:: Stored rows ::
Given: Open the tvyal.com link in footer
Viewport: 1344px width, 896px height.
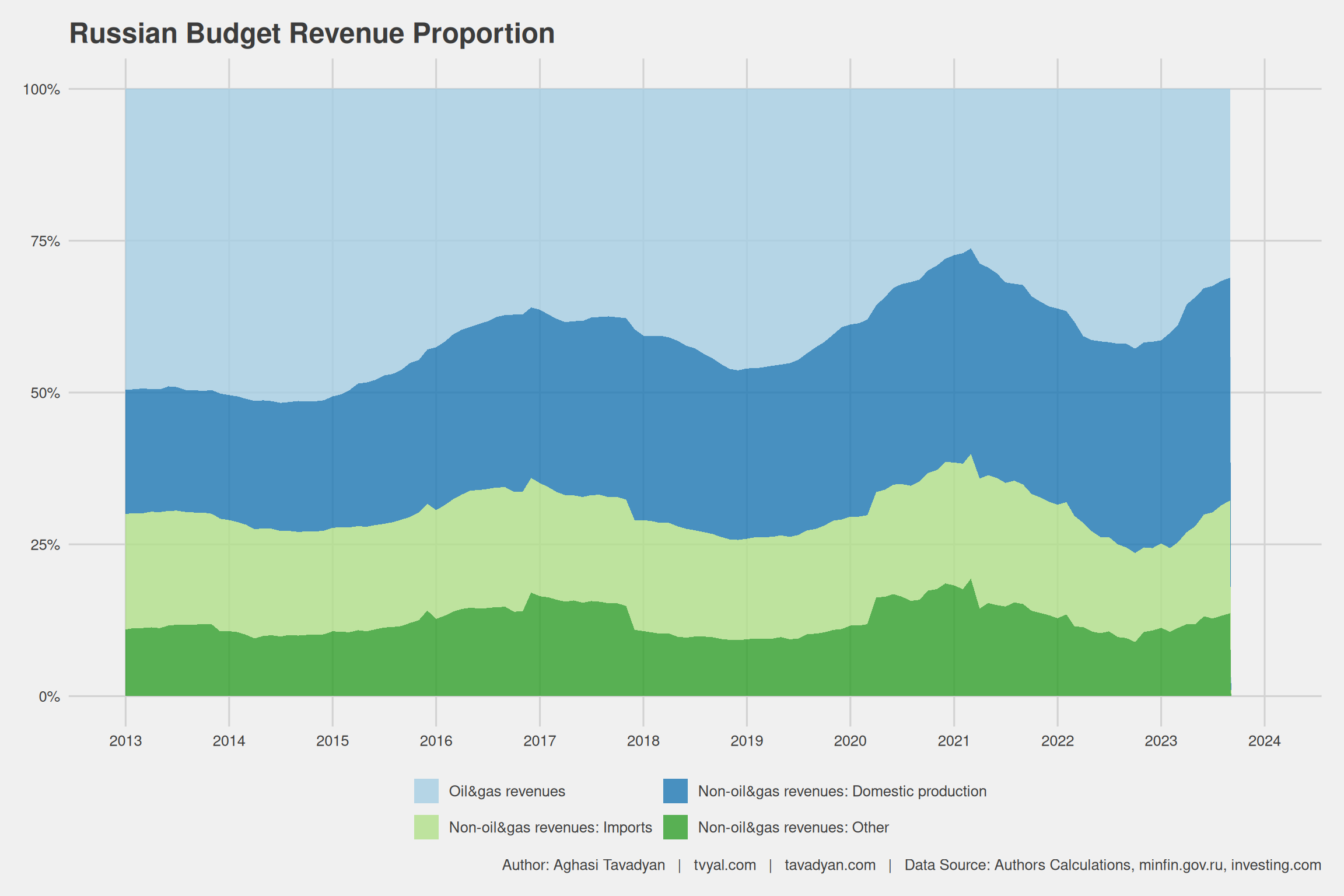Looking at the screenshot, I should [724, 865].
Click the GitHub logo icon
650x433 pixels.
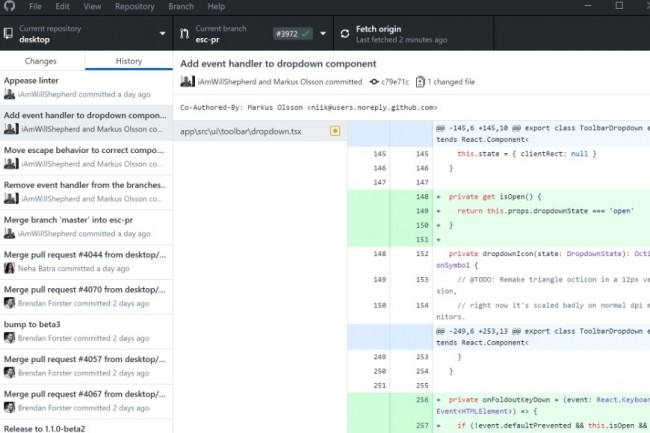coord(9,6)

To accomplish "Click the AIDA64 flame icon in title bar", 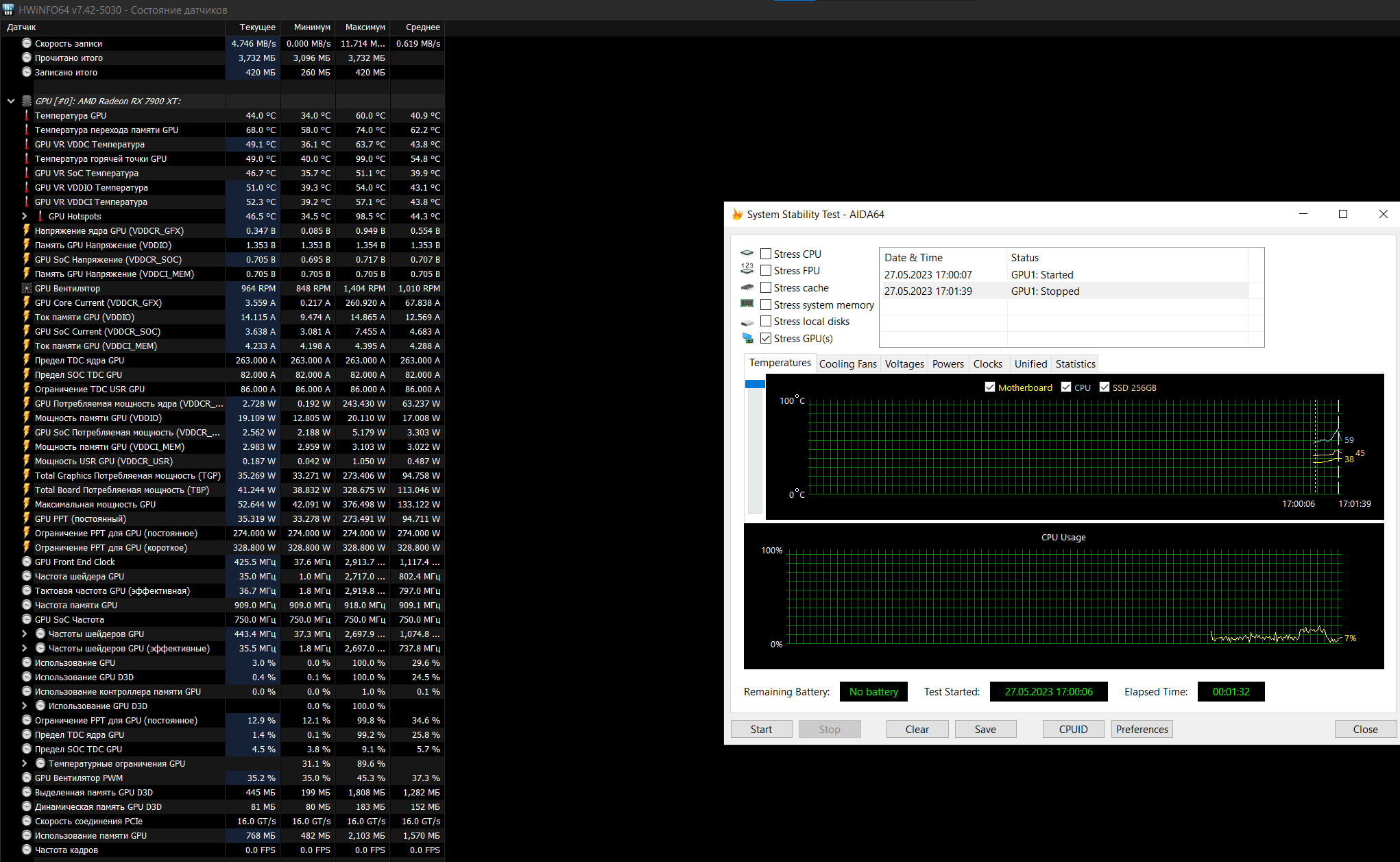I will tap(737, 215).
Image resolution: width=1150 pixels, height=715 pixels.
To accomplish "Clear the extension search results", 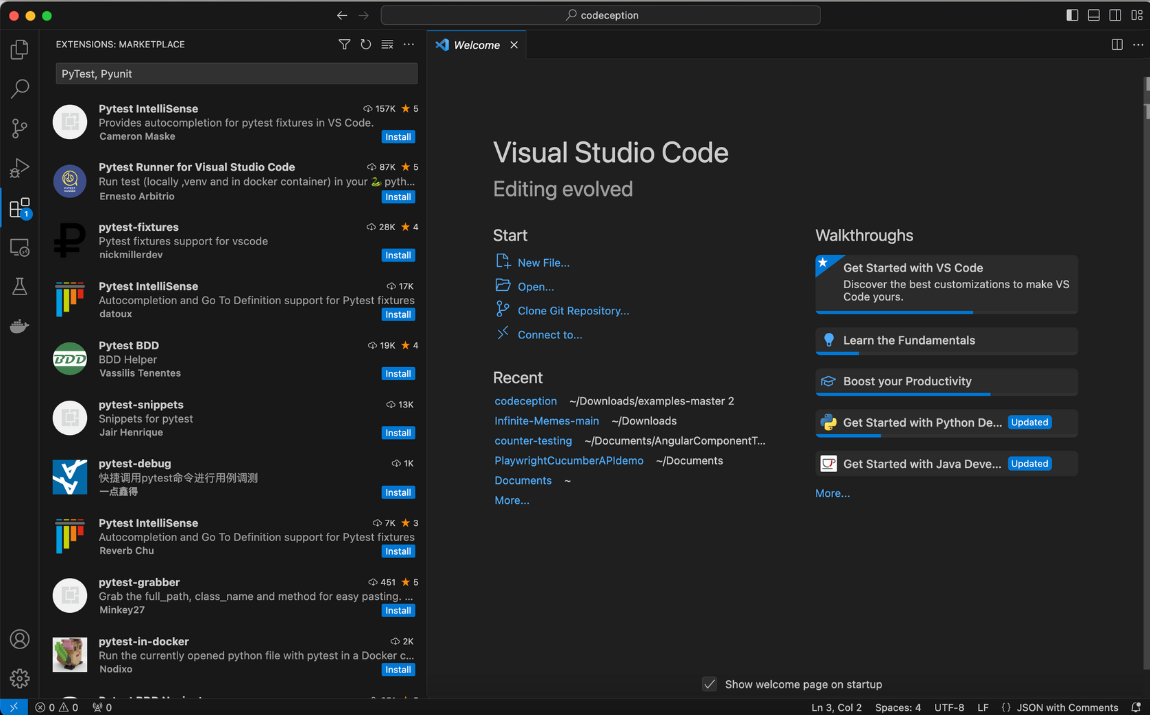I will click(x=386, y=44).
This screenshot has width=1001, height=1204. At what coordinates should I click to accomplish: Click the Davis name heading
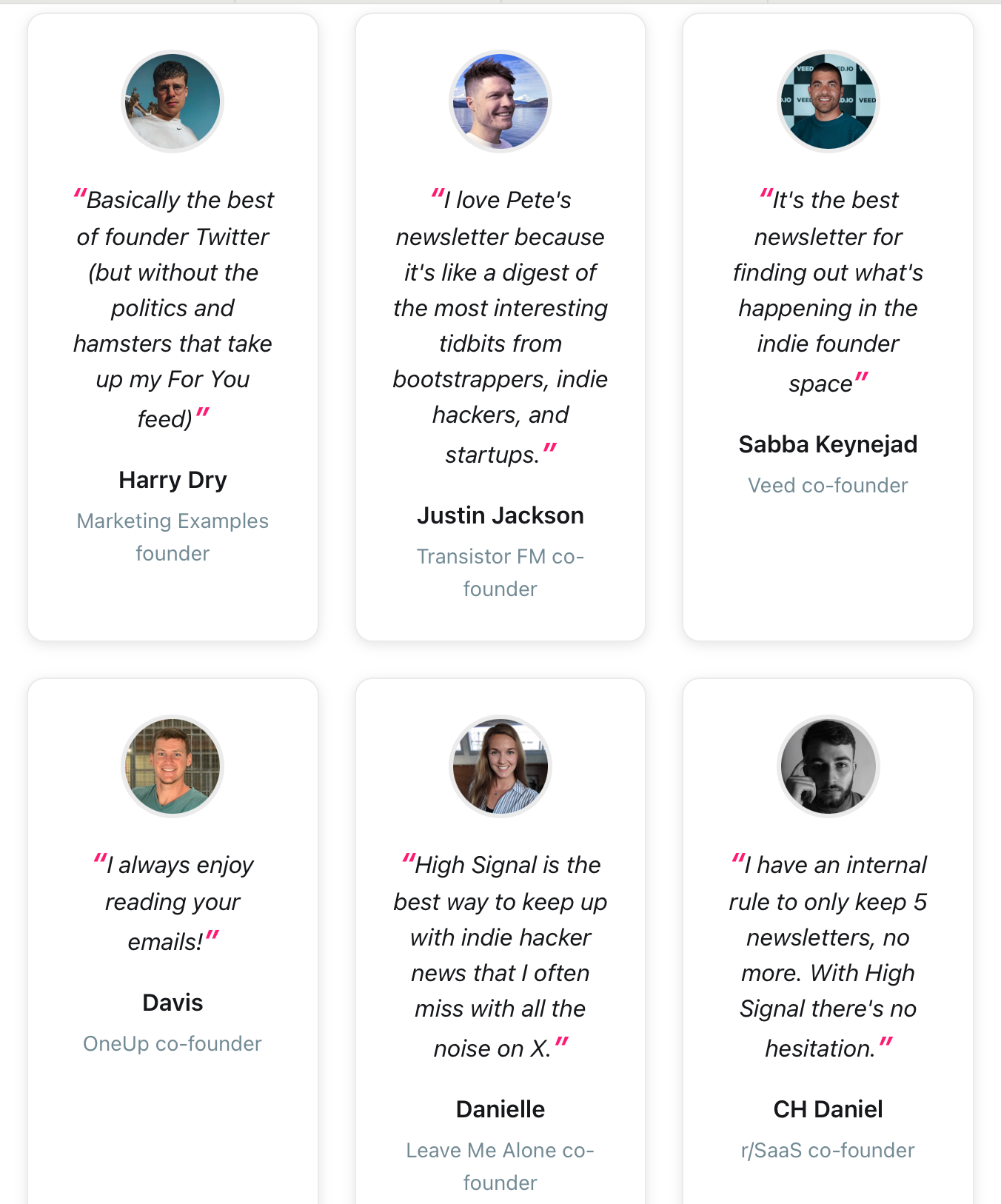pos(173,1003)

:: What is required ::
Count the lines in the records above that contain the string "height", with case counting. Reply with the number alone.

:: Correct response ::
3